Apropos Wasser: Bei der Wellendarstellung übertrumpft Anno 2070 seinen Vorgänger noch, indem es das kühle Nass physikalisch korrekt in Echtzeit berechnet. Dadurch schneiden Schiffe realistisch wirkende Fahrrinnen und nach der Explosion eines Kahns breiten sich Schockwellen vom Ort der Zerstörung aus. Stellenweise hat uns aber im Postkartenmodus (der Nahansicht ohne Benutzeroberfläche) der übertriebene Unschärfe-Effekt gestört. Außerdem sind viele Gebäude bei maximalen Grafikeinstellungen von einem inneren Glühen erfüllt, das wohl ein heimeliges Gefühl beim Betrachter erwecken soll, uns aber eher an die Nachwirkungen einer atomaren Reaktorkatastrophe denken ließ.

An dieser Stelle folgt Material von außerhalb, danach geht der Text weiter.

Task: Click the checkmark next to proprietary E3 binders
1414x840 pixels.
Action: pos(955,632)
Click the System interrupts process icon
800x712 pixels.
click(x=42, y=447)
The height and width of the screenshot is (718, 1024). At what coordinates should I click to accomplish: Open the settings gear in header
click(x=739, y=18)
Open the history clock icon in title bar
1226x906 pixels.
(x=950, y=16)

Wer zudem den farbenfrohen Stil von Anno 1404 geschätzt hat, dürfte beim Anblick einer Tycoon-Insel die Nase rümpfen: Fällt die Ökobilanz ins Bodenlose und verschmutzt die Insel, sieht Anno 2070 teils so dröge und finster aus wie die Tiberium-Felder eines Command & Conquer. Die abweisenden Häuserfassaden der Wolkenkratzer, in die sich die Bevölkerung ab der dritten Zivilisationsstufe zurückzieht, und das spröde, weil einfarbige Menüdesign unterstreichen diesen Eindruck der Kälte noch.
Quelle: Ubisoft
Wer erfolgreich und fleißig siedelt, der wird belohnt. Beispielsweise mit Boni für die Forschungsgeschwindigkeit.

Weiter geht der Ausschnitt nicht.